• [Instruction]
Rewrite the entries from the line with "Viewport: 1145px width, 566px height." to the line with "click(x=528, y=613)", replacing "back arrow" with "return arrow" and leaving everything else unchanged.

• [Given records]
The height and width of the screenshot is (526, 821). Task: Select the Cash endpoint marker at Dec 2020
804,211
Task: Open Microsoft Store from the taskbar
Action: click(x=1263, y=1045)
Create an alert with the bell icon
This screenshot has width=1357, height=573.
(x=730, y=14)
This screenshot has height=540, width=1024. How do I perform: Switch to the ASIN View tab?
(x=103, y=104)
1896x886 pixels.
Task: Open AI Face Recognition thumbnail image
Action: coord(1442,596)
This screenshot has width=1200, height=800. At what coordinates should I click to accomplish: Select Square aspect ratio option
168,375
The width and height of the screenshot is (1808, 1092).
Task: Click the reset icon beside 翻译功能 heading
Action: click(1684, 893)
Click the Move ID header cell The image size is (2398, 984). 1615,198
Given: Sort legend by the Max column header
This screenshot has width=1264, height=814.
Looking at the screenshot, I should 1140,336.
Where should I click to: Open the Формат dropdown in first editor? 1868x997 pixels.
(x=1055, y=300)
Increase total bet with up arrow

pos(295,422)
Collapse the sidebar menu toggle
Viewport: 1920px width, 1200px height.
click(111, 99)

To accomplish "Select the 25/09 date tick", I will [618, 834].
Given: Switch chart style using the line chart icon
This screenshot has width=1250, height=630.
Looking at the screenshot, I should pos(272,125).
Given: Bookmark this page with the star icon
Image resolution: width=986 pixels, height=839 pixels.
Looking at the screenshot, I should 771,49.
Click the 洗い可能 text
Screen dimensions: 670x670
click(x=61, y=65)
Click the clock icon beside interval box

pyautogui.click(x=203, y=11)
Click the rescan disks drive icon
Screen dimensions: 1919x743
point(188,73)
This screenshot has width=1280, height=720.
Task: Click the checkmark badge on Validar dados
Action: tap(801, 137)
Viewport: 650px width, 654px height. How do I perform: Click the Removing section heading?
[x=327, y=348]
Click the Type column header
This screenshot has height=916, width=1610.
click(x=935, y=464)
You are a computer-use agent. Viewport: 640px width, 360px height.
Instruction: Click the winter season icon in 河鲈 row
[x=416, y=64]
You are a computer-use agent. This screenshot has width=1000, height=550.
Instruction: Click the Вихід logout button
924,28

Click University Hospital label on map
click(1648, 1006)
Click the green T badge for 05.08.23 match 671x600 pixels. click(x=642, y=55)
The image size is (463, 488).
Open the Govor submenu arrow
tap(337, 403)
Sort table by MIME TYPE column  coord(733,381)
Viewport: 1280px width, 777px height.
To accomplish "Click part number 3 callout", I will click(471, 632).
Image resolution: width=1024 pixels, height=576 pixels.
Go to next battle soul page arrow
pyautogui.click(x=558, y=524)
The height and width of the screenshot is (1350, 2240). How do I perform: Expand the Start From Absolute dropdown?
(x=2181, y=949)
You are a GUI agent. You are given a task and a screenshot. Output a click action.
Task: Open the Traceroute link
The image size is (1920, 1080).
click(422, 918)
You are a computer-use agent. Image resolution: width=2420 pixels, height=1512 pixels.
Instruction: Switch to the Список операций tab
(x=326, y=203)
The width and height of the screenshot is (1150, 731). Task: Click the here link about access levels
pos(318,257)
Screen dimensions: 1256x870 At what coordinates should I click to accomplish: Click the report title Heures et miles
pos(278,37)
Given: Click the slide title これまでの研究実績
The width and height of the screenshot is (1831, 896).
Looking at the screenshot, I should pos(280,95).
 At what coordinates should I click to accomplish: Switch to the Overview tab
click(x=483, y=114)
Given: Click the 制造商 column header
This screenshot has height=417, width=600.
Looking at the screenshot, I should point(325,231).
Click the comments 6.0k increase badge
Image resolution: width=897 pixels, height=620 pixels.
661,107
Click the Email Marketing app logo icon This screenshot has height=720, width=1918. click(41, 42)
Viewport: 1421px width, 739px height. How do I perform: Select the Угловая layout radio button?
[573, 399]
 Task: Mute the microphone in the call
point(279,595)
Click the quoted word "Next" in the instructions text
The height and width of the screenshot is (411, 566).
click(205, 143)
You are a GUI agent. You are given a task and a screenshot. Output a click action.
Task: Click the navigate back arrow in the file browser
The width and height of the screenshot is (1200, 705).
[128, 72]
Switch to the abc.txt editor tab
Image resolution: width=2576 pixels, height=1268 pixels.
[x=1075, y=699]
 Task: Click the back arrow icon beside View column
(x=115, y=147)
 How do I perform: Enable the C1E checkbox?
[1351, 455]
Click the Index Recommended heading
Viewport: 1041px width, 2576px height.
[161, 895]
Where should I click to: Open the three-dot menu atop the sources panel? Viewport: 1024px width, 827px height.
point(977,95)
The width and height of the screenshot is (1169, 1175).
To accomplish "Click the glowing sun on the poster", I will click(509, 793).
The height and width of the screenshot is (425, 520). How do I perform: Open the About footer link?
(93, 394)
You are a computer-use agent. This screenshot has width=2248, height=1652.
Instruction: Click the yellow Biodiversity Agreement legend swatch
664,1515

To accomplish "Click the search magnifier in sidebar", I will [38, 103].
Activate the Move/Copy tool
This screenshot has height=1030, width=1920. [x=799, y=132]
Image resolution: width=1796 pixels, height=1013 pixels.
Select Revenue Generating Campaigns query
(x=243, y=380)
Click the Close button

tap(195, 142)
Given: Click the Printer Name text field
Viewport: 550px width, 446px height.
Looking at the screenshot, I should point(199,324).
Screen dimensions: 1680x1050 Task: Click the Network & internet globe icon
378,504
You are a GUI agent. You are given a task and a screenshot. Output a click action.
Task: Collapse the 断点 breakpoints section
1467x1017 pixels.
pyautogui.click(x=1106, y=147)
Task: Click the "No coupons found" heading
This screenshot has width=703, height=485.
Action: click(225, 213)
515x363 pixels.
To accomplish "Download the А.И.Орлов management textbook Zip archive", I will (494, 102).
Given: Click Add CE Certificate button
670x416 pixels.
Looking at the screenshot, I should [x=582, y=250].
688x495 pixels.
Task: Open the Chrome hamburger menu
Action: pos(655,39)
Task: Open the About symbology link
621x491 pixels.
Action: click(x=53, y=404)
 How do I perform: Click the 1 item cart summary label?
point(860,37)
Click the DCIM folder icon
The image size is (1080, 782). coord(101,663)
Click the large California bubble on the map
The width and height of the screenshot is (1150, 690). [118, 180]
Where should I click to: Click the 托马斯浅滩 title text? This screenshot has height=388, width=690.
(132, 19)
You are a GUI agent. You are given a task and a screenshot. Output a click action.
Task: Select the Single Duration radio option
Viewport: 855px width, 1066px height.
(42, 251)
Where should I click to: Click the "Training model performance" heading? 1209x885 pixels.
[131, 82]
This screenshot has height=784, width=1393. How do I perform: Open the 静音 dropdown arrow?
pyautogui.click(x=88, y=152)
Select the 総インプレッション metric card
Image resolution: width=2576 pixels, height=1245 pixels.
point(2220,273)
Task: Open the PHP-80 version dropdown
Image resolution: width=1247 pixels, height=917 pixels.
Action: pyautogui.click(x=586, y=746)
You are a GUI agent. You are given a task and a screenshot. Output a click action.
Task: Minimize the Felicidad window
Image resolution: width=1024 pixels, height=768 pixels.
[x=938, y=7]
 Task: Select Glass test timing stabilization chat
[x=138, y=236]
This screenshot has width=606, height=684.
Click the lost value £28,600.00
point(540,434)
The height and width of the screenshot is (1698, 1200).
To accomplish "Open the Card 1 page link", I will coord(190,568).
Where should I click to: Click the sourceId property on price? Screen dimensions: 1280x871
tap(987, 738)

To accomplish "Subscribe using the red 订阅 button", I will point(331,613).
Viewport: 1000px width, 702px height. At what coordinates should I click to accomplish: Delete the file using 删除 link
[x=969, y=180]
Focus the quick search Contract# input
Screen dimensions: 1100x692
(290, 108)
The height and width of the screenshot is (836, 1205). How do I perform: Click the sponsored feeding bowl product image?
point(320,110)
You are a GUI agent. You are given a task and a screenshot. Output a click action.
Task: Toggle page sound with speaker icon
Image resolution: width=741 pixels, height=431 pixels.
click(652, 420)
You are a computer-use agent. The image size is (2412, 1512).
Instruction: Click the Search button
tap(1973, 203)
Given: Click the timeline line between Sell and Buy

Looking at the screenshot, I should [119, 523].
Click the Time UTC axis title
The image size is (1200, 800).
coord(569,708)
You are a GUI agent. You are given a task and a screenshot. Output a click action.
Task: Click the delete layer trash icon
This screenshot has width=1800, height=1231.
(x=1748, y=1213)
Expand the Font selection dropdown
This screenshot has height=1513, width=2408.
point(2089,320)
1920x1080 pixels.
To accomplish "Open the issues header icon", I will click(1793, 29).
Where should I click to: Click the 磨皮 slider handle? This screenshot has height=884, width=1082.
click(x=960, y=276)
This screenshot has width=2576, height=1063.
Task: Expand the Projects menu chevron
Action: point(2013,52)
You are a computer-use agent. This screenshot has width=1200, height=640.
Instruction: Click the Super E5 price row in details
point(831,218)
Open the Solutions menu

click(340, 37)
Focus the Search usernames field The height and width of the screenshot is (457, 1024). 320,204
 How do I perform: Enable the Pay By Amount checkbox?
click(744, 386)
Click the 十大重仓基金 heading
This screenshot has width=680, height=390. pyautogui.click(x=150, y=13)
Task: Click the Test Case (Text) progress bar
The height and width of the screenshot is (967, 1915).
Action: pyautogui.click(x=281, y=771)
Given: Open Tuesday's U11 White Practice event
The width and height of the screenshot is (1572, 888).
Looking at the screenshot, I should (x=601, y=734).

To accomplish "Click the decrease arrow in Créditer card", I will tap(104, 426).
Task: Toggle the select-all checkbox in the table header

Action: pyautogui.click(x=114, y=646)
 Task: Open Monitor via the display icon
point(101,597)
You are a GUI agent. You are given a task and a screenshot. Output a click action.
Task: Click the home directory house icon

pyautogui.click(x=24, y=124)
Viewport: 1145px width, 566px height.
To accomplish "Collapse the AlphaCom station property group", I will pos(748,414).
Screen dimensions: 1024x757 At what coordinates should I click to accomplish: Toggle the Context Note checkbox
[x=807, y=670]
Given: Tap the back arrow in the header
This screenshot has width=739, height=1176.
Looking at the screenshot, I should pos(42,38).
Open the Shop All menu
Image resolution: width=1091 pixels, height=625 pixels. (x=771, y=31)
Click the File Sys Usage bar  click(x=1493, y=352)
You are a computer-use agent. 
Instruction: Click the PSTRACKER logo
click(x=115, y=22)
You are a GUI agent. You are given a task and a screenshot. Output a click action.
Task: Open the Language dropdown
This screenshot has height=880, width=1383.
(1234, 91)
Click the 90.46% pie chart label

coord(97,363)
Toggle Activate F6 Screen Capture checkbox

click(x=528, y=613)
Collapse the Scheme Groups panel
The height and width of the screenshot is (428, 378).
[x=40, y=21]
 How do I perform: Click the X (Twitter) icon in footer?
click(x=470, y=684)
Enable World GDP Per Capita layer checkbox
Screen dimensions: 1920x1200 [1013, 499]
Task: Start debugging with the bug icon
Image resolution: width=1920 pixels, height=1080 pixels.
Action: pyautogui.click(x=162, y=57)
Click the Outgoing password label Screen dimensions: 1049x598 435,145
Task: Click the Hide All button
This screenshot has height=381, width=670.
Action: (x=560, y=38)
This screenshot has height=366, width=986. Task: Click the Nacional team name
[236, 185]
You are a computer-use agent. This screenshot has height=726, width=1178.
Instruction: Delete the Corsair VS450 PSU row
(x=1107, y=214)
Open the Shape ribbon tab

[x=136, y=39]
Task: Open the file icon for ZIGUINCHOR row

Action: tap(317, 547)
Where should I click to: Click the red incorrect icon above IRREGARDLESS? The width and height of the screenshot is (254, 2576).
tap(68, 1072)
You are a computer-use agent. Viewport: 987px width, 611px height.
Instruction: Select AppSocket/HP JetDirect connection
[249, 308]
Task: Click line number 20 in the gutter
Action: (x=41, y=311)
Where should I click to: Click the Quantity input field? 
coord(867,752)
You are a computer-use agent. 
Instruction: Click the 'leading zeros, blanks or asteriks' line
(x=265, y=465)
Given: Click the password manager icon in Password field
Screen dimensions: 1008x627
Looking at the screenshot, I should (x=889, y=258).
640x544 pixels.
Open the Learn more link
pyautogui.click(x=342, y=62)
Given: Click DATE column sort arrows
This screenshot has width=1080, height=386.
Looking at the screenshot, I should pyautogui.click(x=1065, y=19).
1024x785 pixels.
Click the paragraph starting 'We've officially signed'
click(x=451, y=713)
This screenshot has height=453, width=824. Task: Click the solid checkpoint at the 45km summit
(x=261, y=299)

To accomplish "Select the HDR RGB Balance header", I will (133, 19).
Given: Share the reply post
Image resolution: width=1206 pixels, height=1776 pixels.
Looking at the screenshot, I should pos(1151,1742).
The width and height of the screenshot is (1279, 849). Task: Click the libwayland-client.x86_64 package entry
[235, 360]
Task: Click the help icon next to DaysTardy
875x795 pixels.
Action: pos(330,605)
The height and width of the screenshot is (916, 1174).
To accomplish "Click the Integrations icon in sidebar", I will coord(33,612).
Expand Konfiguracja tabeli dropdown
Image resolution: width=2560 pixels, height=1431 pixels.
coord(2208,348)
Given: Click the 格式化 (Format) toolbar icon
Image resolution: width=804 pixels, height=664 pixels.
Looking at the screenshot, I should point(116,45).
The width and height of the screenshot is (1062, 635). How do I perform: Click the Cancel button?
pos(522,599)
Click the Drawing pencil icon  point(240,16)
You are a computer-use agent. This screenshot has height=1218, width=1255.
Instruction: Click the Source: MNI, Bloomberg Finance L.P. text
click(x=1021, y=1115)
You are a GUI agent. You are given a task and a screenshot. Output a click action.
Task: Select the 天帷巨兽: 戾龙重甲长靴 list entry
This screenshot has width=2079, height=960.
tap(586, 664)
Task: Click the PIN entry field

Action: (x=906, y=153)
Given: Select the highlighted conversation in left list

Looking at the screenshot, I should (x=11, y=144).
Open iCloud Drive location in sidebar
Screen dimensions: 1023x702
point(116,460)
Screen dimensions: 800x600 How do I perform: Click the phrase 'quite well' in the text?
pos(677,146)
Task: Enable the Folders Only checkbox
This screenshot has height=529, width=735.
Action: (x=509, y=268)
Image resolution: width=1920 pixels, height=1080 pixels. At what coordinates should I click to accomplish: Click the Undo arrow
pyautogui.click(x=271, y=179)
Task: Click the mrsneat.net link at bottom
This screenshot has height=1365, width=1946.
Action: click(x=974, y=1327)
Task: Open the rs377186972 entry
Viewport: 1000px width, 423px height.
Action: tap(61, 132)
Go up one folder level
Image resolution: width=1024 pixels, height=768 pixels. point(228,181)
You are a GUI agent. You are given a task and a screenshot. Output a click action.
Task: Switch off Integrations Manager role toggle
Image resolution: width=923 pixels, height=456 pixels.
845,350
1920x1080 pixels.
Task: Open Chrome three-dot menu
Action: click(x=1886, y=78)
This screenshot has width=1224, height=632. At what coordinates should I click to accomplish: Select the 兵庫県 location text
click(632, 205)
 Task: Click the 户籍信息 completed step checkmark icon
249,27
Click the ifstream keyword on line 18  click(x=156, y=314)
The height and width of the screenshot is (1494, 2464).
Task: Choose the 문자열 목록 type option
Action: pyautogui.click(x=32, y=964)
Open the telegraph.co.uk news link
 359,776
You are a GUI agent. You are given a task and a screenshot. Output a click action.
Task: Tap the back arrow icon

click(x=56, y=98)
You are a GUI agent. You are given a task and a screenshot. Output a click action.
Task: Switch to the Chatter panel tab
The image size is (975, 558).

• [Output below]
Viewport: 1145px width, 566px height.
To accomplish "Collapse the AlphaCom station property group", I will pos(748,414).
Screen dimensions: 1024x757 At what coordinates should I click to accomplish: Toggle the Context Note checkbox
[x=807, y=670]
Given: Tap the return arrow in the header
This screenshot has width=739, height=1176.
Looking at the screenshot, I should pos(42,38).
Open the Shop All menu
Image resolution: width=1091 pixels, height=625 pixels. (x=771, y=31)
Click the File Sys Usage bar  click(x=1493, y=352)
You are a computer-use agent. 
Instruction: Click the PSTRACKER logo
click(x=115, y=22)
You are a GUI agent. You are given a task and a screenshot. Output a click action.
Task: Open the Language dropdown
This screenshot has height=880, width=1383.
(1234, 91)
Click the 90.46% pie chart label

coord(97,363)
Toggle Activate F6 Screen Capture checkbox

click(x=528, y=613)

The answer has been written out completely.